[Opening DATA EXTRACT section]
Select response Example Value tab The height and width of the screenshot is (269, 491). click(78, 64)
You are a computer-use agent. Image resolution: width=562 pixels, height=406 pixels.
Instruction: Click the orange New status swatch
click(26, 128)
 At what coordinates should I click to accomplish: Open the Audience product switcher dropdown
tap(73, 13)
[Closing DATA EXTRACT section]
[Opening DATA EXTRACT section]
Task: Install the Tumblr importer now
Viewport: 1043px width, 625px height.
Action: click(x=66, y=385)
[Closing DATA EXTRACT section]
[Opening DATA EXTRACT section]
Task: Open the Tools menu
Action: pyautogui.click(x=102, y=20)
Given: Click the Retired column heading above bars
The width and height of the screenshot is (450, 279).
[Closing DATA EXTRACT section]
**YOUR GOAL**
Count each line above that has the word "screenshot" in it, and write down nothing but the total.

**SOLUTION FOR THIS EXERCISE**
2